WORK INSTRUCTIONS:
1. From the text about Emmanuel Day School, set down the passage that begins at the words "Part of Our Body Is" and stop after "community at Emmanuel.".
2. Answer these questions using the text about Emmanuel Day School.
(a) On which day of the week was the decision made to suspend operations of the school?
(b) What did the children affectionately call Steve MacAusland?
(c) Which letter is the source of the epistle mentioned in the text?

DOCUMENT SEGMENT:
What’s Your Part of Christ’s Body?
On Wednesday of this week, we had to make the difficult decision to suspend operations of Emmanuel Day School. So much has changed during COVID time, and many parents had very understandably decided that it was safer to homeschool or teach in small neighborhood “pods.” Like so many other changes since the pandemic began — social distancing, face masks, temperature checks, restaurant and beach capacity limitations — this is a huge change for us. And change — especially change that seems to limit or take away things we have loved and enjoyed — feels sad and disappointing.
We will all miss our EDS colleagues — Carissa Perkowski, Kate Frantz, Terri Traeger, and Sarah Evans — and their care, dedication, and creativity. And I will miss having a front row seat in my office to EDS recess out on the church lawn. The unbridled joy of those children — as they ran, jumped, explored, poured mud all over their clothes, and learned — is their own form of worship, and watching it has been mine.
The school has been filled for decades with children’s voices, and its space — still watched over by the giraffe tent and the giant inflatable right whale given by “Mr. Steve,” as the children affectionately called Steve MacAusland — is empty and quiet. This coming week, the teachers will pack up the school for safekeeping for this next year, and as they do that, we grieve the loss of the way things were.
Part of Our Body Is Missing
When things change like this — when something we have grown to love as a part of us isn’t there any more — it can feel like a huge loss. It can even feel like part of us — part of our body — is missing. And it is. And we grieve that loss. Sometimes it’s difficult at first to see new possibilities when our eyes and hearts are clouded by disappointment and grief. But our faith, hope, and creativity can open our eyes to new possibilities. We have great resources among us in our community at Emmanuel.
Our epistle today from Paul’s Letter to the Romans is right on point. The Apostle Paul likely wrote the Letter to the Romans to encourage the Christians in Rome after an experience of disappointment or tension in their community.

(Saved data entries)
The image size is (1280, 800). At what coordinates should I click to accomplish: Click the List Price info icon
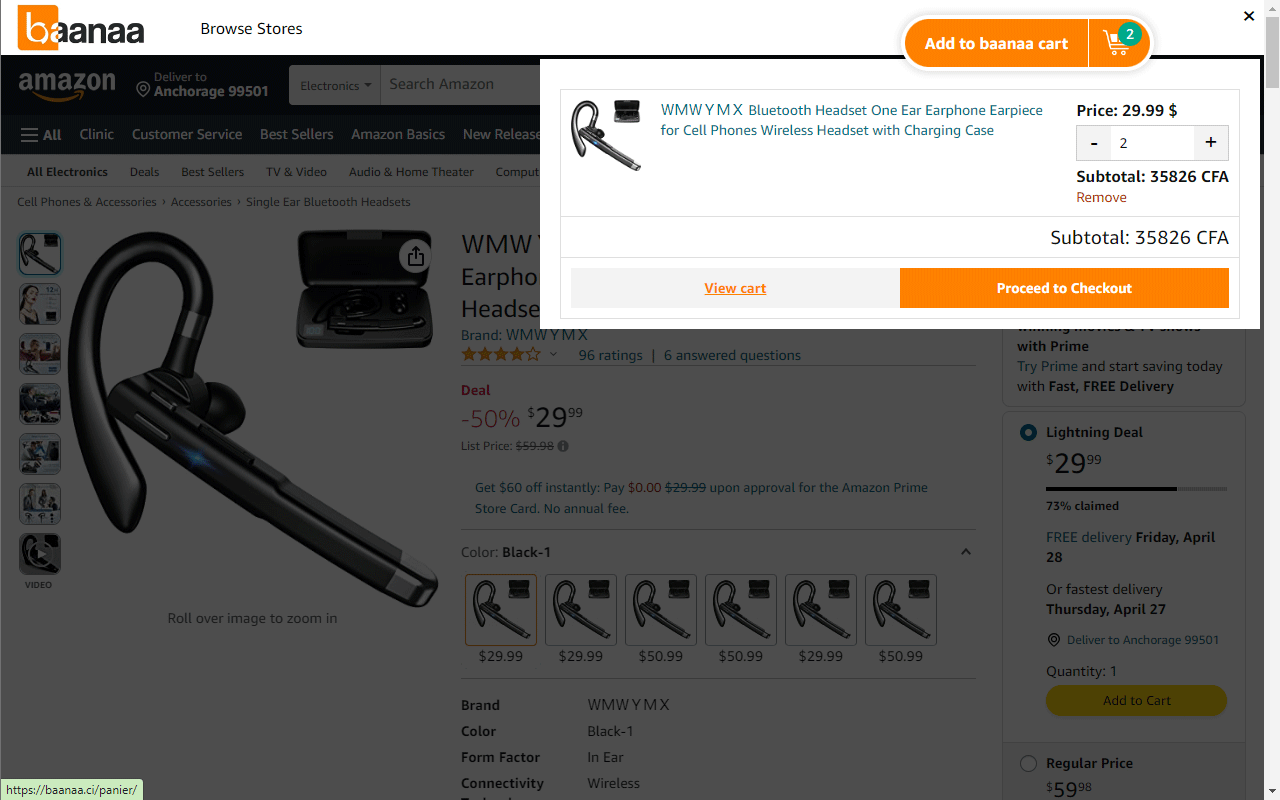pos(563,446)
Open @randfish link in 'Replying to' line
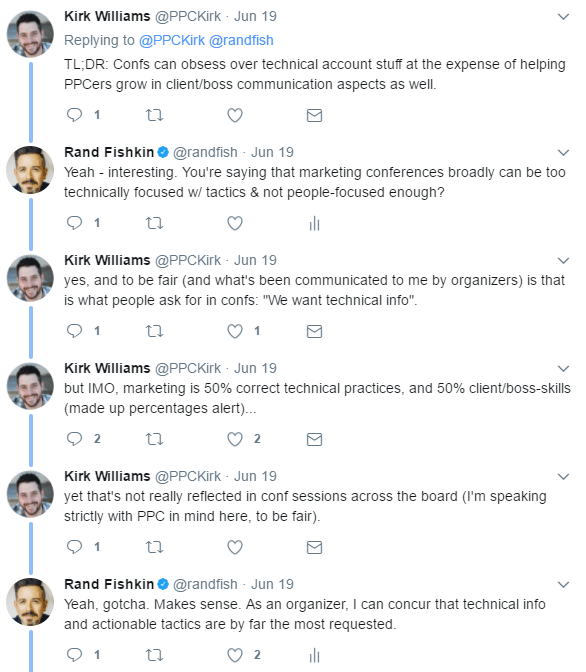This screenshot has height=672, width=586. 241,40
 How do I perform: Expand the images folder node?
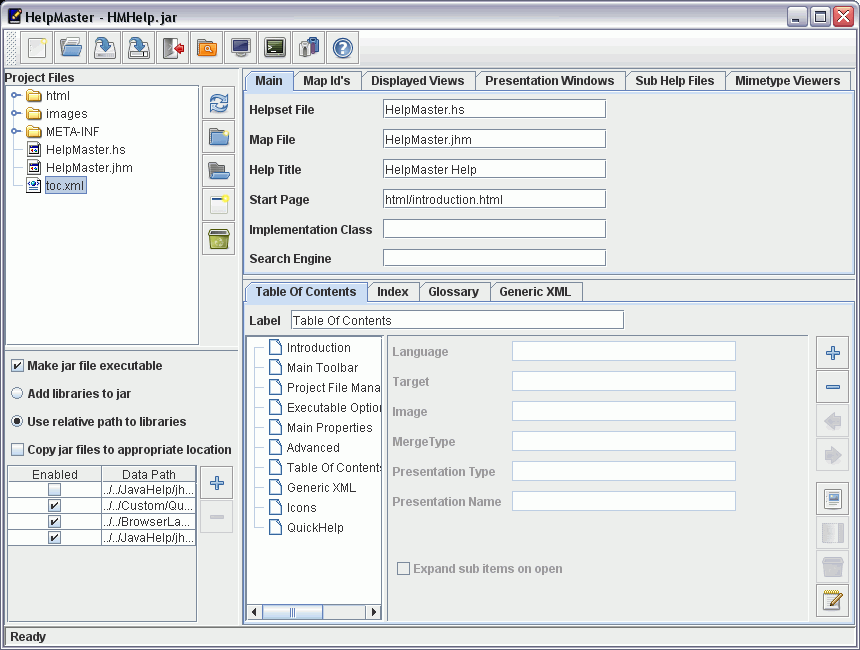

ACTIVITY ANSWERS:
1.
Part of Our Body Is Missing
When things change like this — when something we have grown to love as a part of us isn’t there any more — it can feel like a huge loss. It can even feel like part of us — part of our body — is missing. And it is. And we grieve that loss. Sometimes it’s difficult at first to see new possibilities when our eyes and hearts are clouded by disappointment and grief. But our faith, hope, and creativity can open our eyes to new possibilities. We have great resources among us in our community at Emmanuel.

2.
(a) Wednesday
(b) "Mr. Steve"
(c) Paul's Letter to the Romans